Мамонты большие животные. А вокруг посмотришь и понимаешь: им тут есть где разбежаться. Мне пастух один говорит:
— Видишь вон там холмы?
— Вижу.
— Как думаешь, сколько до них?
— Километров шестьдесят, — отвечаю. У меня глазомер всегда был неплохой.
Оказалось, двести восемьдесят. И что это не холмы, а Северный Уральский хребет. Если бы его не было, мы бы увидели Карское море. В эту сторону почти на триста километров все видно, в ту — на четыреста, в другую — на двести. Все как на ладони. Кажется, тут заметно, что земля круглая. И никого нет вокруг. Плотность населения: полчеловека и две тонны рыбы на квадратный километр. На всем Ямале восемьсот оленеводов. А “Макдоналдс” на Пушкинской рассчитан на 850 посадочных мест.
Ямал длиной семьсот километров, шириной — приблизительно триста. Я охотника одного спросила, как он в тундре ориентируется, если заблудится. А тот говорит: “Я? Заблужусь? Когда пурга? В снег закопаюсь, как куропатка.
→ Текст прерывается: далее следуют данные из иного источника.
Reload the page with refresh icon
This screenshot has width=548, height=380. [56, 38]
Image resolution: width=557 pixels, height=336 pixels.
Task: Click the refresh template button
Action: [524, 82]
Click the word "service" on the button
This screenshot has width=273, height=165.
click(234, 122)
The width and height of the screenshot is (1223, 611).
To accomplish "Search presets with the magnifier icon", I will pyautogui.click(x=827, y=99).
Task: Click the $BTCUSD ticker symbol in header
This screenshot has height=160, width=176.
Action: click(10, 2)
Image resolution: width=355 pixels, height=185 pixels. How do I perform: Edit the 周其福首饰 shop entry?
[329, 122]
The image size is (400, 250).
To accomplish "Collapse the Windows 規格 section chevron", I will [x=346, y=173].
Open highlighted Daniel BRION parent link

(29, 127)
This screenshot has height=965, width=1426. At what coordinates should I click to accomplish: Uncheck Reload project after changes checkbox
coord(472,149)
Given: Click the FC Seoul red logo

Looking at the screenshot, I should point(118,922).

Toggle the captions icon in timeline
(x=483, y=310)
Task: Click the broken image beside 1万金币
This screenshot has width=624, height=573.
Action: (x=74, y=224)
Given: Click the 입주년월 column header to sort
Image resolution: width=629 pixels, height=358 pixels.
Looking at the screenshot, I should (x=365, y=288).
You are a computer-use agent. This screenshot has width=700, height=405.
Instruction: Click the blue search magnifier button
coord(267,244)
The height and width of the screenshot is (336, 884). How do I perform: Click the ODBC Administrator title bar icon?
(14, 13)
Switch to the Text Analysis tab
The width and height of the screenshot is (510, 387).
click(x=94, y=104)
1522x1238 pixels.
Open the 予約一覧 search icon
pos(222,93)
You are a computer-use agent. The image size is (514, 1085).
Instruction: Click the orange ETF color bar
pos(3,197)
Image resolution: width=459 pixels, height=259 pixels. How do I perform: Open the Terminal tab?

В малице тепло. А потом, стихнет когда, по звездам к своему чуму выйду”. Вот так все просто. Оказывается, какая-то конкретная звезда висит над его чумом. Чум, правда, все время перемещается, но это не беда. В крайнем случае, к какому-нибудь другому жилищу выйдет. Его там никто не прогонит, чаем напоят, спать уложат. Север. Тут все всерьез.
Зимой все снегом заносит. Поэтому чумы на пригорках ставят, откуда снег ветром сдувает в низины. Снежный покров может быть высотой в несколько метров. Заносит даже деревца, которые изредка там попадаются, горы тоже в снегу стоят. Куда ни посмотришь — ровный белый стол, взгляду не за что зацепиться. Поэтому за зиму у кочевников зрение сильно портится. Они слепнут от снега. Это вообще депрессивное время: полярная ночь, все вокруг белое, а если северное сияние — то мертвенно-зеленое. Это называется: “месяц мертвого солнца”. С начала декабря и по середину января. Люди в это время почти не просыпаются, только разве для того, чтобы поесть и оленей проверить. А потом снова начинается жизнь. Снова оленей надо гнать туда, где еще остался ягель. Олени для кочевни-
ков — жизнь. Они их едят, на них спят, в них одеваются, из них чумы шьют, на них ездят. Все просто: олени есть — счастье. Нет оленей — нет и жизни. Все мысли только об оленях: как бы не померли, как бы не разбежались. Чем больше — тем лучше. Олени служат человеку. Человек — слуга своих оленей.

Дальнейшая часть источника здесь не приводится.